How does IFRS 9 improve financial reporting?
IFRS 9 simplifies accounting for financial assets as requested by many constituents and stakeholders. In particular, it replaces multiple measurement categories in IAS 39 with a single principle-based approach to classification. IFRS 9 removes complex rule-driven embedded derivative guidance in IAS 39 and requires financial assets to be classified in their entirety. IFRS 9 eliminates the need for multiple impairment models, such that only one impairment model for financial assets carried at amortised cost will be required.

What is in the scope?
IFRS 9 applies to all financial assets within the scope of IAS 39, including hybrid financial instruments with financial assets hosts. IFRS 9 does not apply to financial liabilities and hybrid contracts with other than financial asset hosts.

How are financial assets to be measured?

- _WHAT YOU NEED TO DO_
**1)** Answer these questions from the IFRS 9 passage:
(a) What does IFRS 9 put in place of the multiple measurement categories in IAS 39?
(b) How many impairment models will be required for financial assets carried at amortised cost?
(c) Does IFRS 9 apply to financial liabilities?
**2)** Copy the IFRS 9 passage, beginning at the words that have "IFRS 9 simplifies" and stopping after "in the scope?", substituting "investors" for "stakeholders".
The records have nothing to do with the IFRS 9 passage.

- _STORED DATA_
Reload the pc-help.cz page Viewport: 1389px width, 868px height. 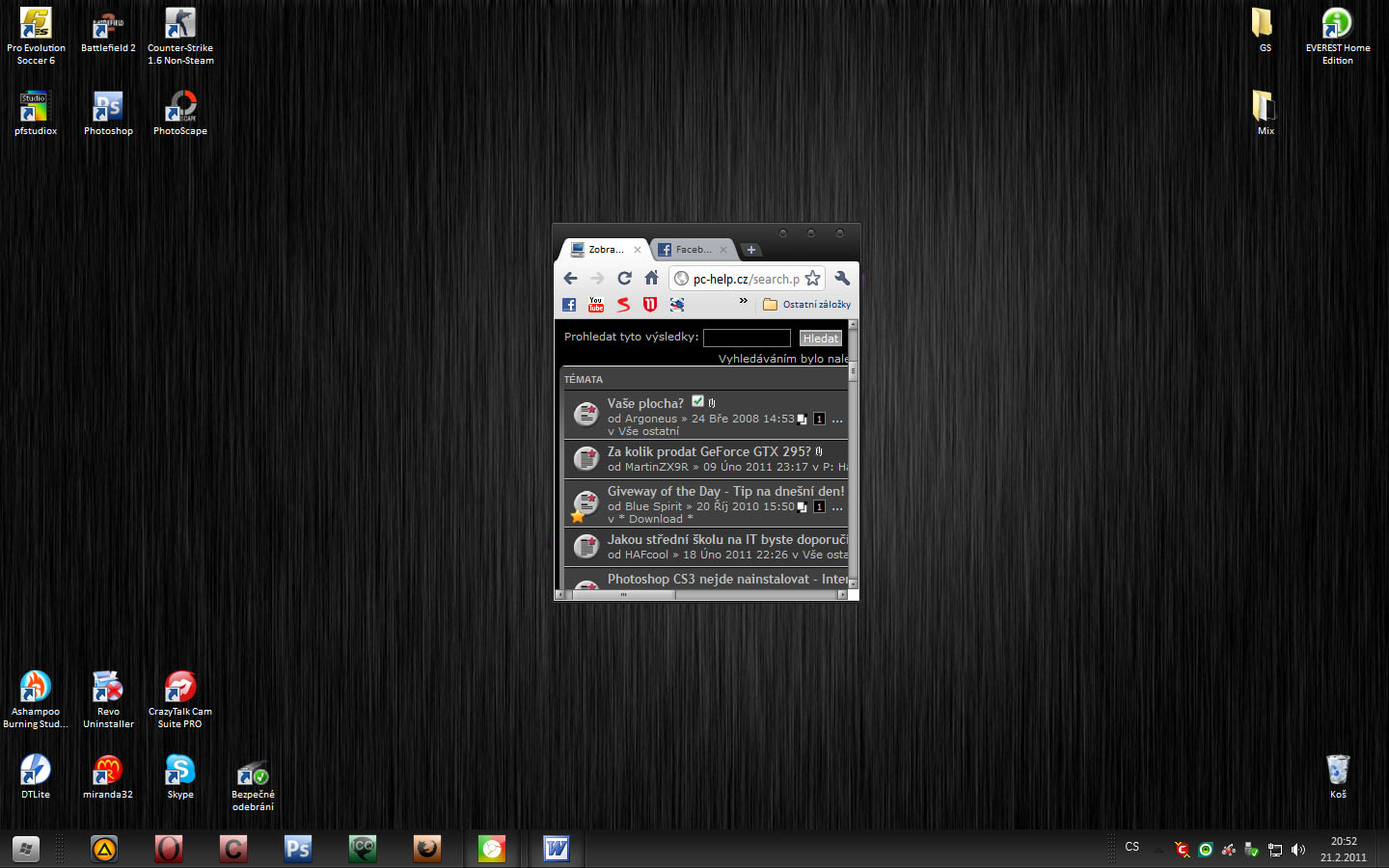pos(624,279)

--

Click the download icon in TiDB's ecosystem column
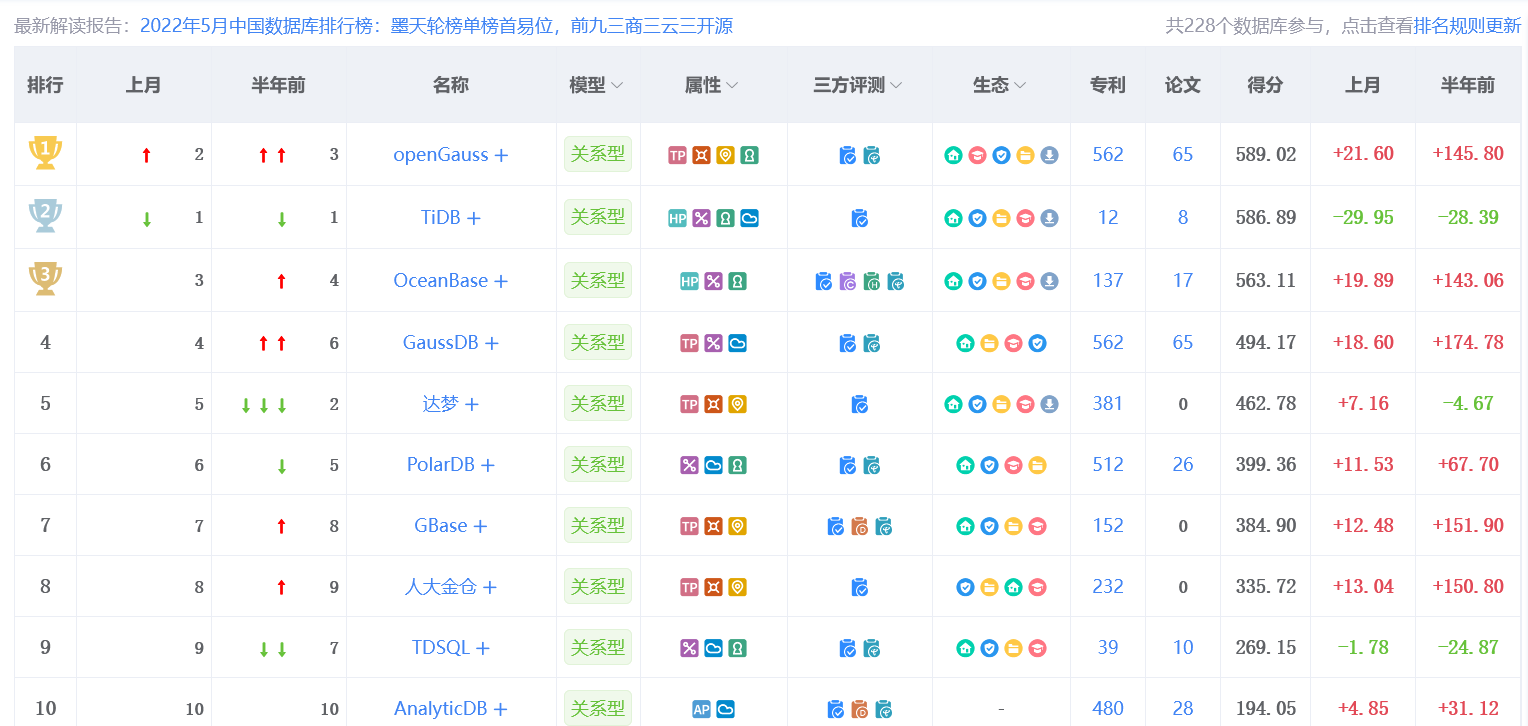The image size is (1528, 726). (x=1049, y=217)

- _THE SOLUTIONS_
**1)**
(a) A single principle-based approach to classification.
(b) One.
(c) No.

**2)**
IFRS 9 simplifies accounting for financial assets as requested by many constituents and investors. In particular, it replaces multiple measurement categories in IAS 39 with a single principle-based approach to classification. IFRS 9 removes complex rule-driven embedded derivative guidance in IAS 39 and requires financial assets to be classified in their entirety. IFRS 9 eliminates the need for multiple impairment models, such that only one impairment model for financial assets carried at amortised cost will be required.

What is in the scope?